В кибератаках, направленных против университетов и государственных организаций в Северной Америке и Азии, был зафиксирован новый скрытный бэкдор для Linux — Auto-color. Его активность началась осенью 2024 года, и за это время он продемонстрировал впечатляющий набор возможностей по маскировке и управлению заражённой системой. Злоумышленники маскируют вредонос под безобидное средство для улучшения цветопередачи, встраивая его в систему под именами вроде «door», «egg» или «log», что затрудняет его обнаружение.

Бэкдор получил своё название от имени исполняемого файла, в которое он сам себя переименовывает после установки. Его поведение варьируется в зависимости от прав запуска: при наличии root-доступа он разворачивает полноценный набор приёмов для постоянства в системе и сокрытия своей деятельности, включая внедрение вредоносной библиотеки libcext.so.2 и модификацию системного файла /etc/ld.so.preload. Это позволяет внедрённой библиотеке подменять стандартные функции системных вызовов, скрывая следы своего присутствия.

Одной из особенностей Auto-color стало активное применение шифрования: строки, конфигурационные данные и сетевое взаимодействие защищены от анализа с помощью кастомных алгоритмов. Все строки в бинарнике зашифрованы комбинацией XOR и арифметических операций, а сама конфигурация C2-сервера хранится в .data-секции и расшифровывается с использованием ключа, встроенного в последние байты данных. В ней содержатся IP-адреса и порты, к которым вредонос подключается для получения команд.

После установки Auto-color создаёт каталог /var/log/cross с правами 777 и копирует в него своё тело. Он также записывает свою библиотеку в системный путь и обеспечивает автоматическую загрузку с помощью ld.preload. Чтобы не допустить повторной установки, бэкдор удаляет старые версии самого себя. Кроме того, он использует механизм блокировки через flock, чтобы предотвратить одновременный запуск нескольких экземпляров.

После активации Auto-color запускается как демон, отсоединяясь от терминала и перенаправляя стандартные потоки в /dev/null. Он также закрывает все файловые дескрипторы и устанавливает рабочий каталог в корень файловой системы. Это гарантирует его незаметную работу в фоне и устойчивость к перезагрузке.

Связь с управляющим сервером организована по TCP. Auto-color извлекает параметры подключения из расшифрованной конфигурации, устанавливает сокет и проводит аутентификацию с помощью случайного числа, которое трансформируется и проверяется сервером. Всё взаимодействие — от заголовков до полезной нагрузки — шифруется тем же алгоритмом, что используется и для конфигурации.

В числе доступных команд: сбор информации о системе, работа с файлами и каталогами, передача файлов, создание и удаление объектов, настройка машины как прокси-сервера и запуск интерактивной оболочки. Также предусмотрена возможность полной самоликвидации, включая удаление всех следов присутствия.

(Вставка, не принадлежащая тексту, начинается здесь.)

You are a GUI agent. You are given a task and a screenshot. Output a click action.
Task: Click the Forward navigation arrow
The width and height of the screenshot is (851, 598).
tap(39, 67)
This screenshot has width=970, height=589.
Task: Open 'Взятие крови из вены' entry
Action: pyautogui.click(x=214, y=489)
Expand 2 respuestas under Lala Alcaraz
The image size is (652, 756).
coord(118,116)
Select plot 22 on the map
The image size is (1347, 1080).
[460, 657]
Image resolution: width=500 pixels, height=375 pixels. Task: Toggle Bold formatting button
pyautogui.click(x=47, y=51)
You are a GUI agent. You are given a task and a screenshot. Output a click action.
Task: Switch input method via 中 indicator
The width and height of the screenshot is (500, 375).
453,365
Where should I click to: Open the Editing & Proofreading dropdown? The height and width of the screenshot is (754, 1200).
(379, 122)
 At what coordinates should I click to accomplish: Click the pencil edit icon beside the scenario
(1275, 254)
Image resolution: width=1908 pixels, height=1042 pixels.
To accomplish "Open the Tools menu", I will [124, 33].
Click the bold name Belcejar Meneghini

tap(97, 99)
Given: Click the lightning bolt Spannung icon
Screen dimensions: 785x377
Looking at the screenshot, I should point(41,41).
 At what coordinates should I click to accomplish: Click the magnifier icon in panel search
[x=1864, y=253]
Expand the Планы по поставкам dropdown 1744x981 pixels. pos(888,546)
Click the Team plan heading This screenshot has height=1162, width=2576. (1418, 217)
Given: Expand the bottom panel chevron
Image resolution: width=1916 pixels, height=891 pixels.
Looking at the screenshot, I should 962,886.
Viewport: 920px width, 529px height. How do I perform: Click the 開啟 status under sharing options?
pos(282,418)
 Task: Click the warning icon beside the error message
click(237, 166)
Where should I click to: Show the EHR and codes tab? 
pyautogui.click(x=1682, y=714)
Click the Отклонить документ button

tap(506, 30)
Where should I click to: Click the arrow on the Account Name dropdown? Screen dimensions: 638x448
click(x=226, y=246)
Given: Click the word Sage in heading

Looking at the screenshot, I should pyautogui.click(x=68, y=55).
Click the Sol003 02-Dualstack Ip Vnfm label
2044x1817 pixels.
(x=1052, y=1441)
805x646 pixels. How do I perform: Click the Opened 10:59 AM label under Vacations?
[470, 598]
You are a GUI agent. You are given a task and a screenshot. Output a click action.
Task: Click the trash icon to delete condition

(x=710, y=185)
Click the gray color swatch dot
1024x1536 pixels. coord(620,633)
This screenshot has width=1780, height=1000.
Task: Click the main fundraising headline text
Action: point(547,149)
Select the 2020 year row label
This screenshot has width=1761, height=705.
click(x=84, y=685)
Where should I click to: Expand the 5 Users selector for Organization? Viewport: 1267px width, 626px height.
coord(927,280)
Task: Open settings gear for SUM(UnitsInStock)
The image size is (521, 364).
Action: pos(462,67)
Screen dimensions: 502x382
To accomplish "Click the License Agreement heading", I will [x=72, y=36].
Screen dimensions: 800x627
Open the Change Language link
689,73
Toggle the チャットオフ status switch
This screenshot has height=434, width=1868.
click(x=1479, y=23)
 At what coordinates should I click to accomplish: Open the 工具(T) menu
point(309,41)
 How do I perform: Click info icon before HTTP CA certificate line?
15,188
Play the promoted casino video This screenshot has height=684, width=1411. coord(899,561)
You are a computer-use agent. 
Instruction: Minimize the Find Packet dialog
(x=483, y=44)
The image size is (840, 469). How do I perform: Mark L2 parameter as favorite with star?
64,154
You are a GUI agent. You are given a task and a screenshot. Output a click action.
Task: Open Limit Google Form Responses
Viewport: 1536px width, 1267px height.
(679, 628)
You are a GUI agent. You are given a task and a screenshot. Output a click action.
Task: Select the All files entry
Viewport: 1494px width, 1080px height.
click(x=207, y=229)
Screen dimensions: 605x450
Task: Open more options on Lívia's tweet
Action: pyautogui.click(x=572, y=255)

Особого внимания заслуживает библиотека libcext.so.2, подменяющая легитимную libcext.so.0. Она внедряется в каждый процесс через ld.preload и перехватывает вызовы системных функций, чтобы предотвратить доступ к своим файлам и скрыть активность. Среди функций, подвергшихся перехвату — stat, open, read, unlink и многие другие. Они либо маскируют существование вредоносных компонентов, либо перенаправляют операции на фиктивные файлы.

Для устойчивости Auto-color встраивается в системные процессы, такие как cron, acpid или auditd. Он проверяет имя вызывающего процесса, и если оно совпадает с известными службами, то порождает дочерний процесс и перезапускается уже от имени доверенной службы. Это позволяет вредоносному коду дольше сохраняться в системе, не вызывая подозрений.

Дополнительная защита касается сетевой активности. Auto-color блокирует попытки чтения файла /proc/net/tcp, в котором хранятся активные соединения. Вместо настоящих данных подсовывается предварительно очищенная версия, где IP-адреса и C2-порты уже удалены.

Для обнаружения Auto-color уже опубликовано правило YARA, которое срабатывает по ряду характерных признаков — имени каталогов, пути к файлам и содержимому строк. Также доступен скрипт для автоматического извлечения и расшифровки конфигурации, включая адреса управляющих серверов.